I'm thoroughly exhausted. There was the anticipation, the fear that we would lose it all. The elation at winning. The concern about giving states like Mississippi, Florida, Texas the right to opt out of the Medicaid expansion. The need to explain, over and over again, that the mandate does not require people to buy insurance they can't afford; it means to make people who can afford insurance pay their own way if they choose not to do so, so we the taxpayers will not have to foot the bill if they land in the hospital due to illness or injury, as we do now. I want you all to feel as elated as I do that those of us with pre-existing conditions -- meaning everyone with a chronic illness -- are one giant step closer to having equal access to health insurance.
Of course, there's a ton of commentary and I can't possibly cover it all. I posted Atul Gawande's New Yorker piece in a separate post below -- it's the best piece I've read about health reform and what it means to people like me and you. But here's a smattering of what others are saying.
The GOP predictably is using this as a rallying cry -- they promise to repeal the law if Governor Romney is president and they hold the House and take the Senate. That's fair -- had we lost, they'd have used it to argue that President Obama made a huge mistake, and President Obama would have used it as a rallying cry, too -- vote for me so I can salvage something of health reform. Sarah Palin heralding the Supreme Court decision because it will fire up conservatives is predictable -- as if conservatives weren't already fired up? The fact is that the closer we get to implementation, the harder it will be to turn back. Under any circumstance, health care was going to be part of the November elections. Still, there is no question that this was a victory for President Obama. More importantly, though, it was a victory for us. I have to wonder, though -- how will Governor Romney shake off the fact that he signed Massachusetts' reform law, paving the way for the federal law? The first repeal vote is scheduled for July 11. It won't go anywhere in the Senate, and if it did, President Obama would veto it, but it should remind us of the need for continued vigilance.
We have to be vigilant about the lies, too. Senator Marco Rubio warned yesterday that the IRS is giong to be coming after people who don't buy insurance. This is utterly ridiculous. If you don't buy insurance, you're going to have to make a payment to the IRS with your annual tax return. There is no criminal penalty whatsoever. No jail. No prosecutions. Just collection of a tax. And only for those who could afford insurance and choose not to buy it.
Who'd have thought Chief Justice Roberts would be the hero of it all? Pundits are saying it's in line with his view of the importance of judicial restraint when assessing an Act of Congress. Still, it was brave, knowing full well that he would suffer the wrath of many GOP Senators who voted to confirm him. His vote in this case surely will be a huge part of his legacy.
The ruling on the Medicaid expansion is going to be tough to swallow in states that provide few benefits to their poor residents. Basically, the Court said that Congress cannot threaten to take away a state's Medicaid funding if it doesn't comply with the Medicaid expansion that would cover adults up to 133 percent of federal poverty level.

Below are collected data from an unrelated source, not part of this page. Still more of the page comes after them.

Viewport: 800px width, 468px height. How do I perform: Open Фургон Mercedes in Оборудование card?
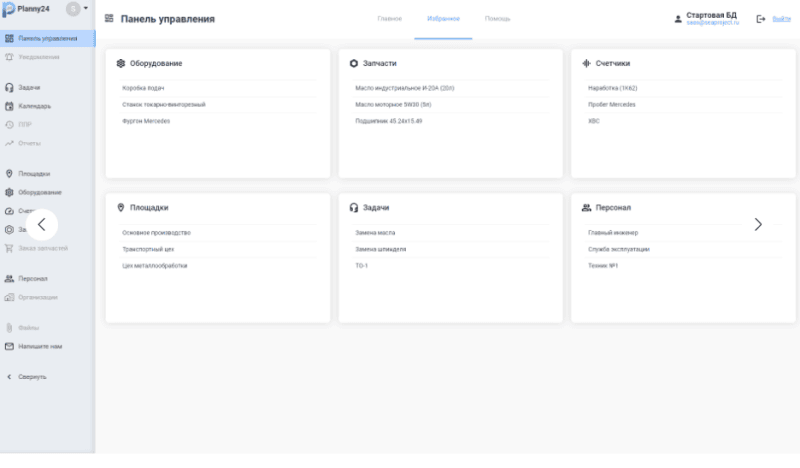tap(146, 120)
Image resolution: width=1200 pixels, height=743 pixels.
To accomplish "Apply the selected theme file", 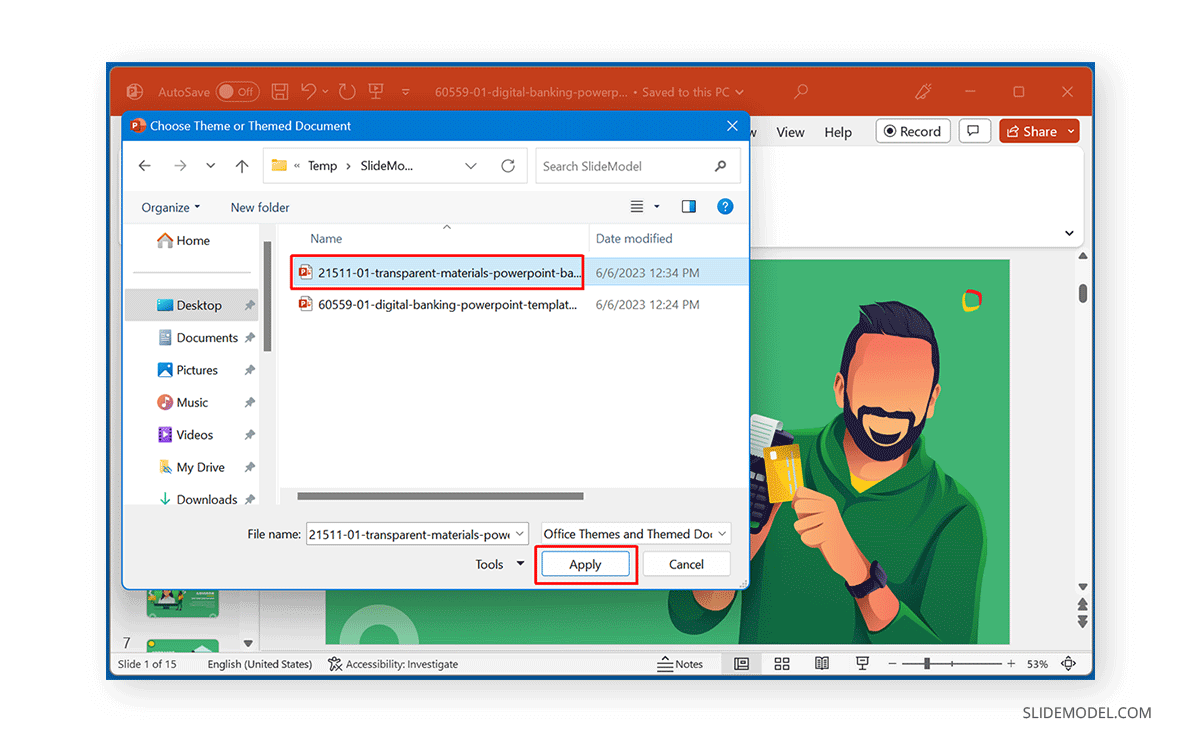I will (x=585, y=563).
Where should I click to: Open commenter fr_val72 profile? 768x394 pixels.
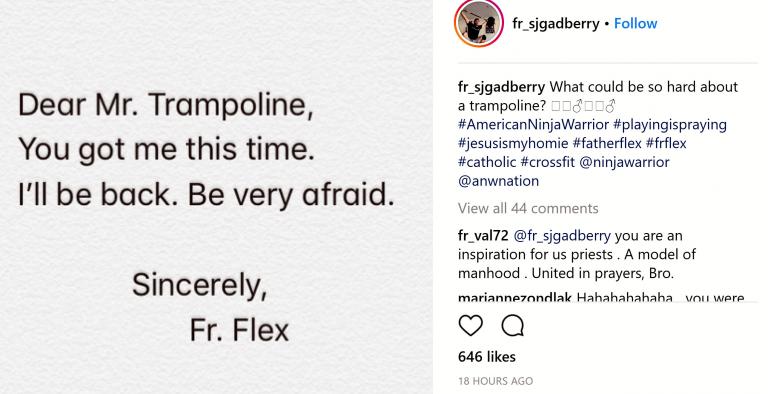pyautogui.click(x=483, y=236)
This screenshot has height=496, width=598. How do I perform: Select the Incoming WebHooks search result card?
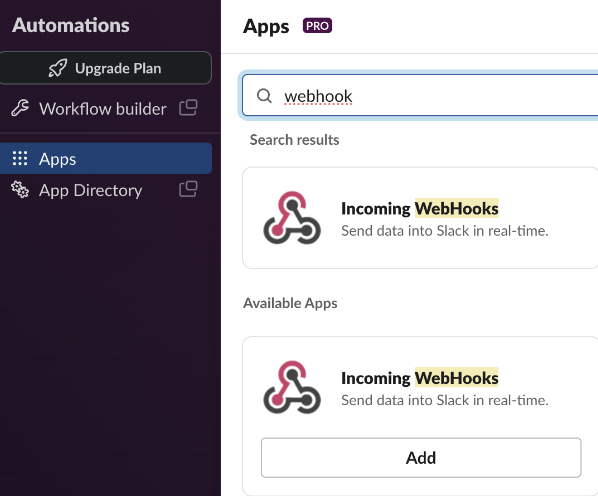[420, 218]

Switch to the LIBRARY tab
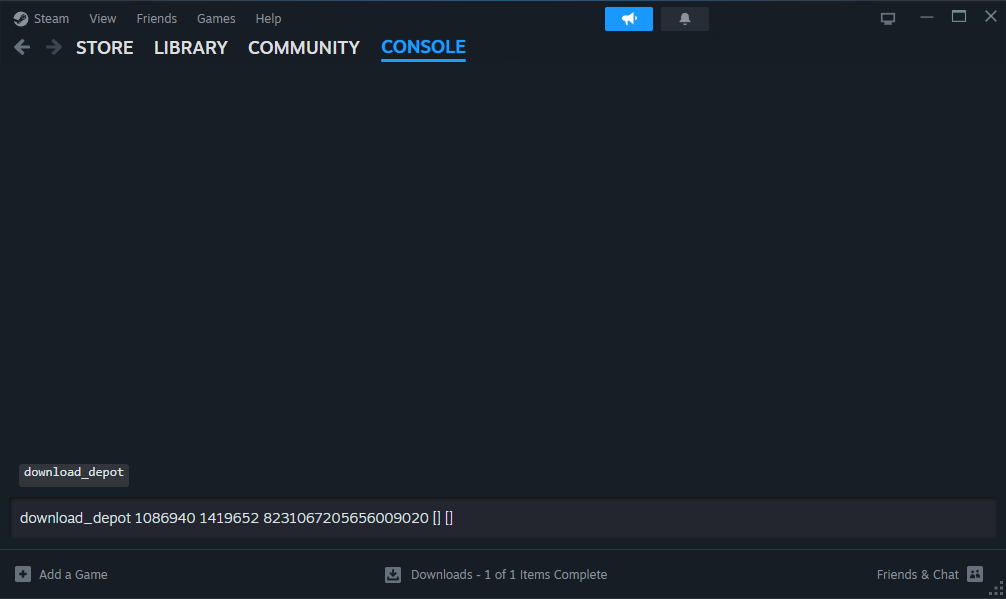[x=190, y=47]
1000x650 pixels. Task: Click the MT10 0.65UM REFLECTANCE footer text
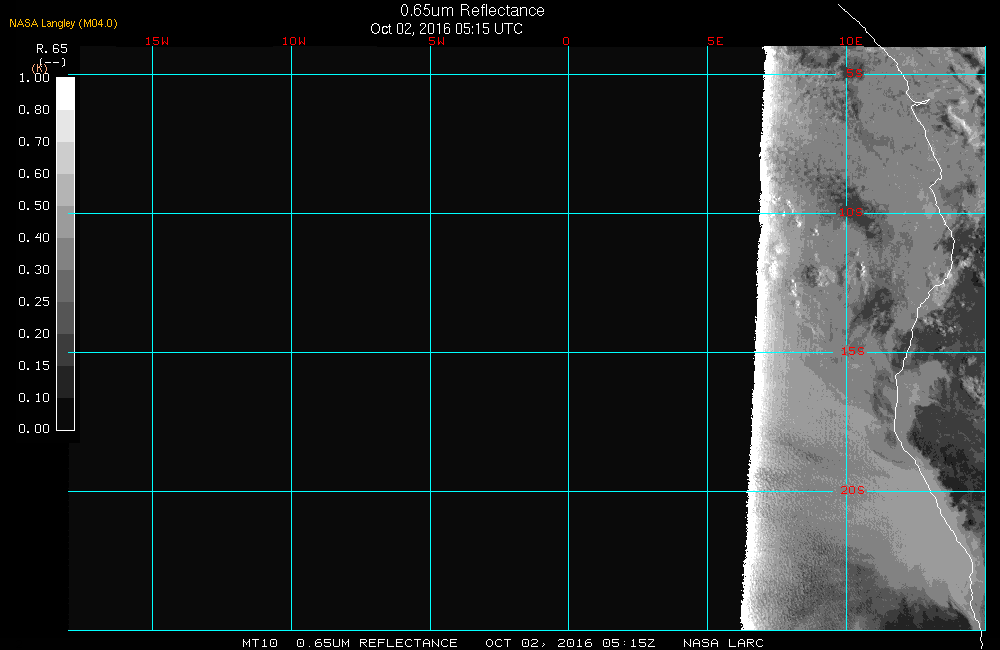pos(350,643)
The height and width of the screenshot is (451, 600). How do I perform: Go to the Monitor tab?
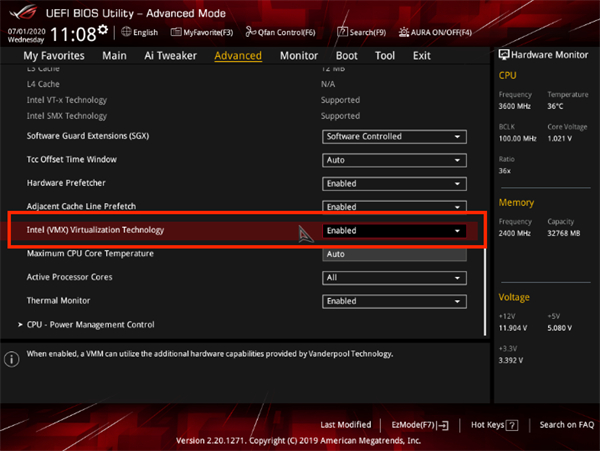[x=298, y=56]

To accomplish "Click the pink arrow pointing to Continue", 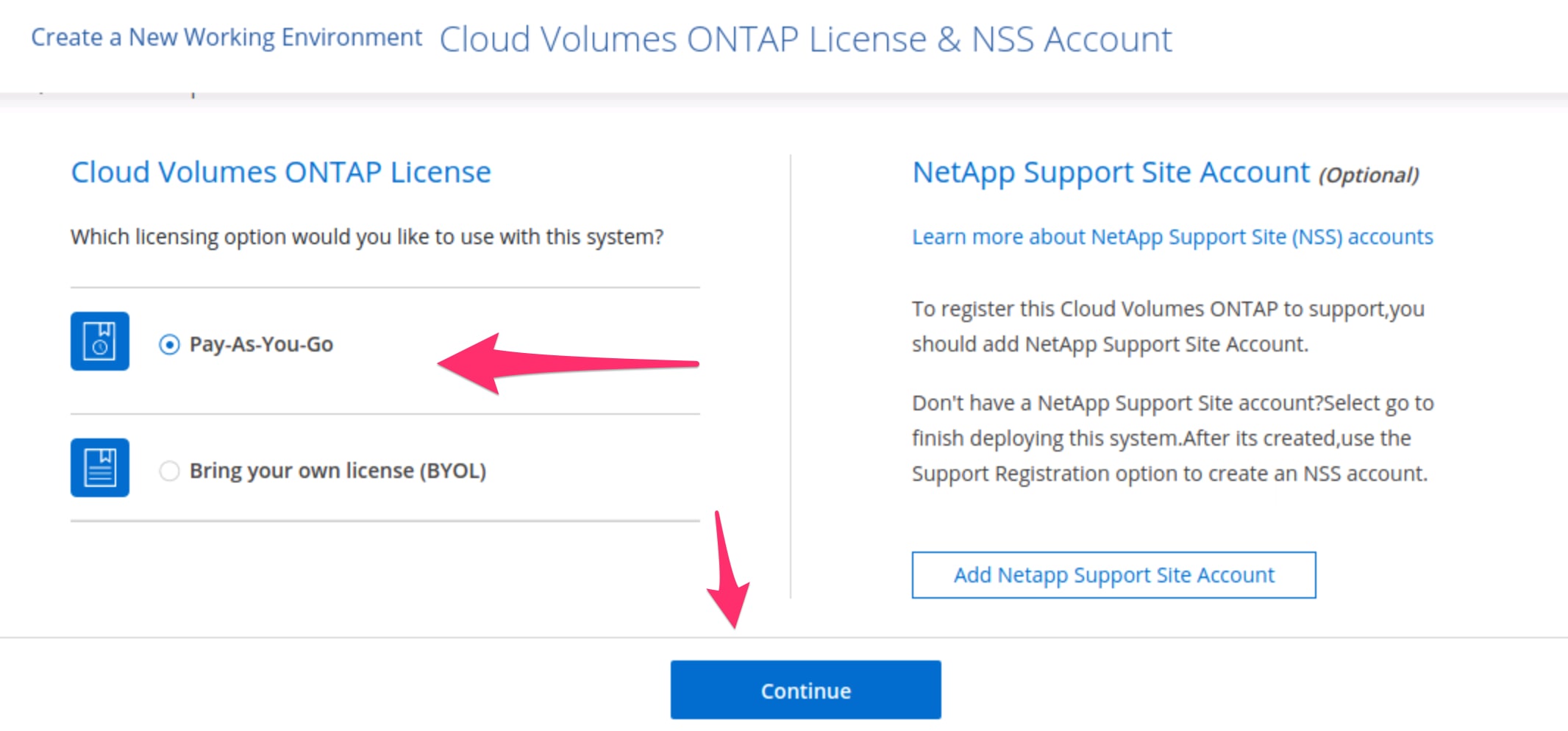I will [728, 574].
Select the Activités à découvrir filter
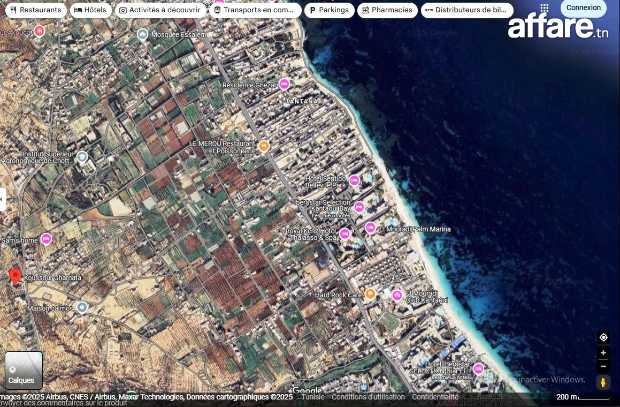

That means that states like Mississippi, Florida, Texas may opt out of the expansion, leaving millions of the most vulnerable without coverage. Because Congress anticipated the Medicaid expansion, subsidies were designed to be available only to people at 100% of federal poverty level and up, leaving people under 100% of federal poverty level with no coverage. The current Congress surely isn't going to fix this, so we will have to work hard in the states to mobilize people to tell their elected officials that this matters to them.
I have to say that I was really moved when i read that Nancy Pelosi's first phone call was to Vicki Kennedy, the late Senator Ted Kennedy's widow. Now Teddy can rest, she said. This was the cause of his lifetime, and it remains largely intact. His legacy lives on.